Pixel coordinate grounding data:
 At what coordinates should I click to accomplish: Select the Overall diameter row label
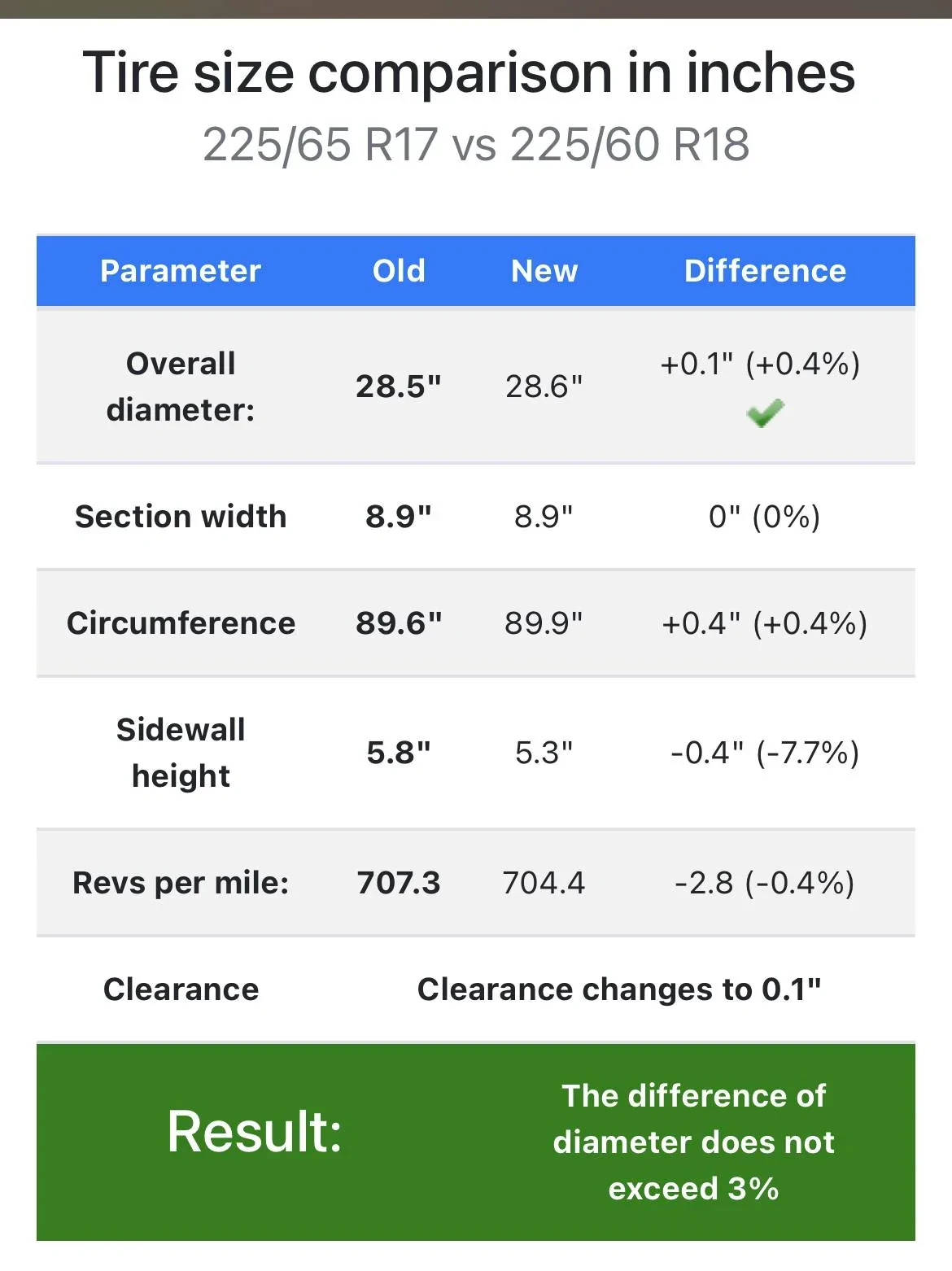pyautogui.click(x=181, y=387)
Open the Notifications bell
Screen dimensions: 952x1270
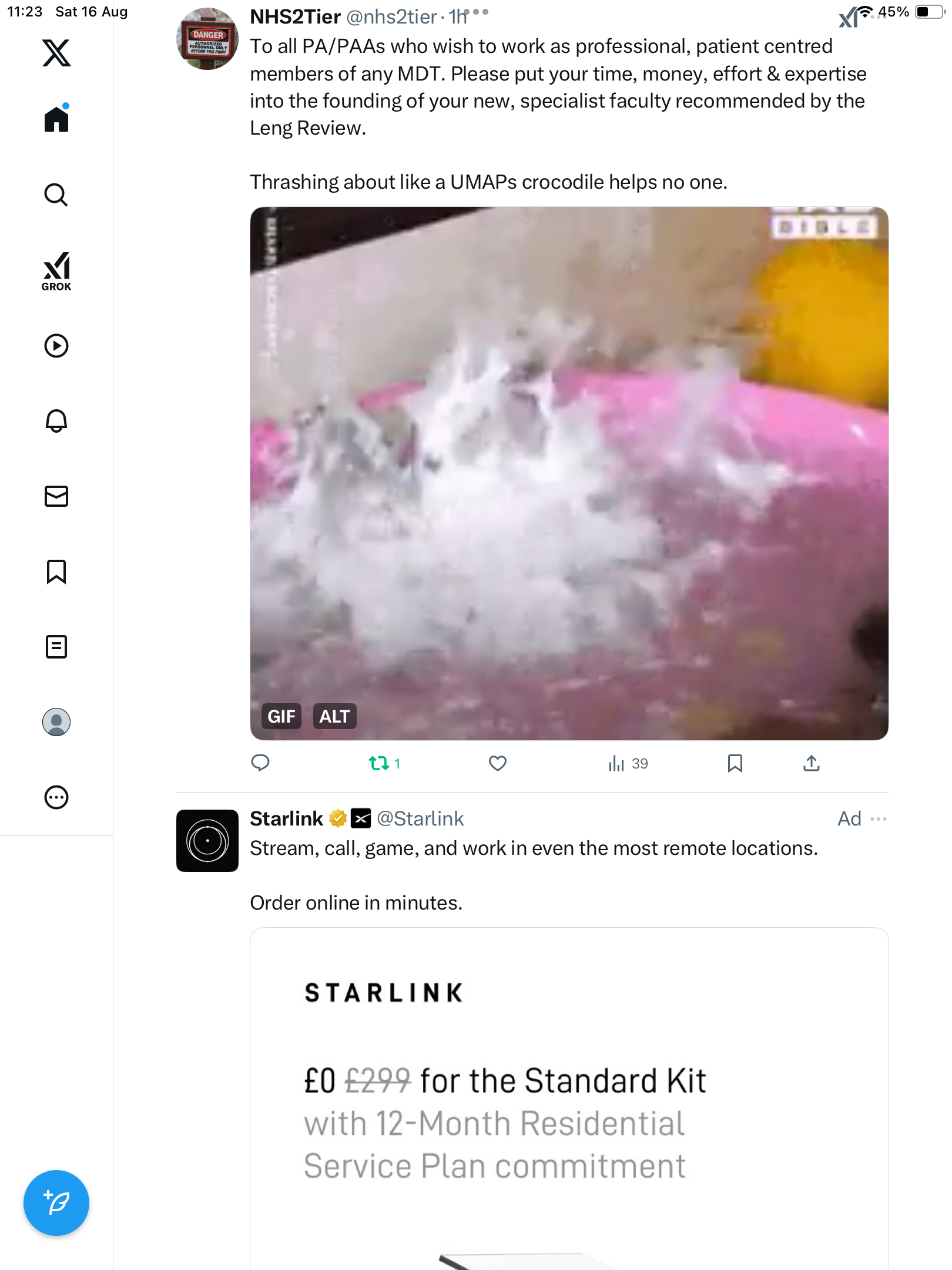tap(56, 420)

EXERCISE DIRECTIONS = Every line above should be returned exactly; the pictures stay out.

RESULT OF THIS TASK =
 At what coordinates should I click to accomplish: Select the Overall diameter row label
pyautogui.click(x=181, y=387)
Open the Notifications bell
Screen dimensions: 952x1270
tap(56, 420)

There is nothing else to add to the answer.